Much as I don't want to damage the Sponsor/Creative co-dependent relationship, I'm one of those people who DVR's a show and skips past all the commercials.
If I'm watching live sports, I use those ad breaks to go the bathroom, make some popcorn or get another beer -- whether or not its the same brand that's bringing me the game, I haven't a clue.
The advent of the VHS tape was, for me, right up there with Salk Vaccine and putting a man on the moon. It meant I never again had to endure a long commercial break just when we were getting to the good part.
I know that TV commercials are economically important to my industry, often extremely creative and can tell me a lot of things I should know. If they pop up after the final credits or before the story kicks in, I'll watch 'em. But the minute they intrude on what I really want to spend my leisure time doing, I tune out.
I have a theory that if the experience of watching a TV series on its initial broadcast was identical to a commercial free DVR viewing, the number of people getting episodes from bit torrent streams would plummet.
This is actually a theory I've had since I was 18 years old. During my 18th summer, I visited England for the first time, discovering there were no commercials on television but they had them at the movies.
What I noticed most was that if you were watching a TV series over there, you engaged a little more because nothing was distracting you from the experience. "Kicking you out of the story" as I came to call it.
You simply weren't being reminded every 8-10 minutes that you were sitting at home staring at a box. Nor were you making mental notes to put "this" on your grocery list or stop doing "that" in polite company.
And while the novelty of watching commercials before a movie quickly wore off, what didn't was how hard the advertisers worked to compete with what they were all aware would follow. Their message had to stick with you past the James Bond car chases or interludes with Catherine Deneuve. So they pulled out all the stops and really went for it.
They also weren't locked into a standard 15 or 30 or 60 second slot. Some of them ran 3 or 4 minutes. Some flashed past in 6-8 seconds. There wasn't a clearly defined and unalterable period of time they had to fill.
I seem to recall the same dynamics being at play when commercials first arrived in movie theatres here. Now they're the same ones you've already seen a dozen times on TV, five dozen if you've been watching a CFL football game on TSN.
Do Canadian sports networks have a rule that you have to run the same three commercials in every break?
As a result, commercials in movie theatres have become as intrusive and annoying as they always were on television. Maybe the repetition does register with consumers on some level, but I can't be convinced its in a good way.
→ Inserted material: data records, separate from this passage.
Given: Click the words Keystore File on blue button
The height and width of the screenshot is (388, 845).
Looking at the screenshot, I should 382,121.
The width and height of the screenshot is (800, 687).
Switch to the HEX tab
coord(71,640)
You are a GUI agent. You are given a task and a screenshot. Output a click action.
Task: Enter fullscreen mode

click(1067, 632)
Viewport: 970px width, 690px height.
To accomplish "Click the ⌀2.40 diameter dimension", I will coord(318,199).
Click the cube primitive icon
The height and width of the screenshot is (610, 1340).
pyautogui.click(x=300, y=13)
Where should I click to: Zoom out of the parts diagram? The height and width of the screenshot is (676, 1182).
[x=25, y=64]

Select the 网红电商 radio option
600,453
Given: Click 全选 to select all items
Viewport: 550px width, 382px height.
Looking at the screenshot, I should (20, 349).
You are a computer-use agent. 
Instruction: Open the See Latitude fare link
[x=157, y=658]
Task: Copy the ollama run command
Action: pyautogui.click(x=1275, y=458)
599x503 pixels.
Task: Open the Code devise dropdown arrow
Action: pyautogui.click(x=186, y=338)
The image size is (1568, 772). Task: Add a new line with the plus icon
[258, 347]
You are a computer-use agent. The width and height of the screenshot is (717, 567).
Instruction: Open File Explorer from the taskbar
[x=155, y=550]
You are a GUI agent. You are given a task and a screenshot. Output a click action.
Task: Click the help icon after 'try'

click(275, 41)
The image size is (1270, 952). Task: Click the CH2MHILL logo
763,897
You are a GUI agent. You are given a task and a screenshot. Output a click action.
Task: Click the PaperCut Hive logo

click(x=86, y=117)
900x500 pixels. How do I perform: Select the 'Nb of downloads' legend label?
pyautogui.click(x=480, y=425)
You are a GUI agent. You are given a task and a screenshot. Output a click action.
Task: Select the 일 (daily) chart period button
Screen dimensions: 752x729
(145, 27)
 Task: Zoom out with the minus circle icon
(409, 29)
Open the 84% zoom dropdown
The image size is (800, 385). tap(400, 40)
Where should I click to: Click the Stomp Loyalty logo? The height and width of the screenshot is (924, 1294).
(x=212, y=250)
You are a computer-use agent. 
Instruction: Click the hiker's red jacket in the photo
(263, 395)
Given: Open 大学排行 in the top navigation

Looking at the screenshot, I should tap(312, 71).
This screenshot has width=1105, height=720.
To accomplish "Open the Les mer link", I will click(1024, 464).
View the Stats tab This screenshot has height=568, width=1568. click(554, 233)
Wouldn't it be interesting to see if an advertiser could hold your attention and really sell his product in a 10 or 12 minute slot off the top of a show? Do you think they could keep you interested enough that you wouldn't spin the dial to see who was on Larry King or what Snooki was wearing?
Wait. Somebody has already done it.
What follows is a nine minute commercial from Germany. Unless you can read German, I defy you to tell me what its selling. I had to watch it twice before I made the connection. But I know that the next time I'm in Dusseldorf and need stuff like this, they're the guys I'm going to see first.
And isn't that the kind of viewer reaction every descendent of Don Draper wants for their clients?
Stop interrupting my story to tell me yours. You're putting up the money, you go first. Or last. Whatever suits you. And take as long as or be as brief as you want. I'm convinced that if we weren't stepping all over each other we'd both have happier and more receptive customers.
Think about it. And following this important message -- Enjoy your Sunday.